Now suppose we take the data and swap 3 pairs of values. Draw a control
chart. It is using exactly the same data but with a different sequence. We get
the result on the right, below. You might imagine this result as coming from a
second gunner. He might appear to be a better gunner but his control chart
shows an out of control point. We cannot depend on his shooting. He is
unpredictable.

Remember that the data for these two gunners is identical … except for the
order. Any enumerative test would not have been able to distinguish between
the two performances. It is also important to look at the histogram for the
data. The histograms are also identical and the data is clearly non
symmetrical. It is not normally distributed data. Enumerative methods cannot
be used for non normal data but skewed data such, as this, is fine for control
charting.
It is also important to note that you should never draw a normal distribution
over a histogram. Not only does it provide no benefit and is utterly
meaningless, but it can hide the voice of the process speaking in the histogram.
In this case, we can see that the gunner seems more likely to overshoot than
undershoot.
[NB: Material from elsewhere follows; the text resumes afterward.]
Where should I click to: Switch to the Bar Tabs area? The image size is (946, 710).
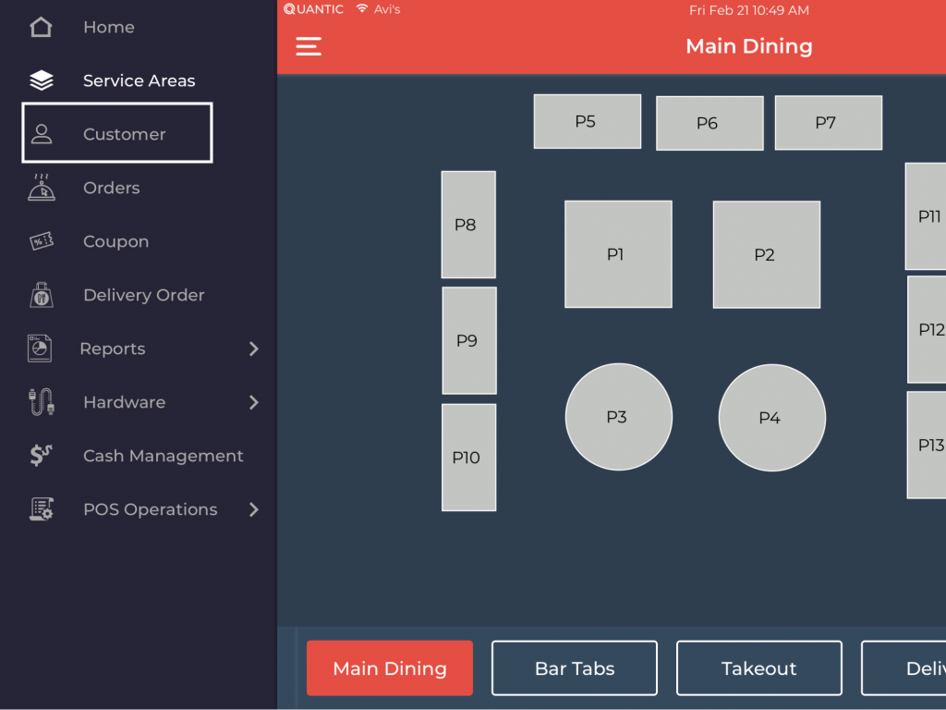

We might decide to investigate the causes.

While we can eliminate special causes, such as wild shooting, a process


improvement requires a system change. This is what a very clever man did 120
years ago. Q-Skills3D gives an interactive 3D simulation of this brilliant process
improvement that was devised. It achieved dramatically better quality. The
student plays the game again with the process improvement and control limits
are adjusted. However in a fascinating but sad tale, told in the Q-Skills3D
training, it took decades for the new method to be accepted.

It seems incredible that it took so long for such a simple yet brilliant idea to be
adopted in the Navy. Yet how incredible is it that Dr Shewhart and Professor
Deming’s simple yet brilliant control charts still have such poor understanding,
over 30 years to be understood. Why has it taken so long for people to
understand that processes need analytic methods, not enumerative ones.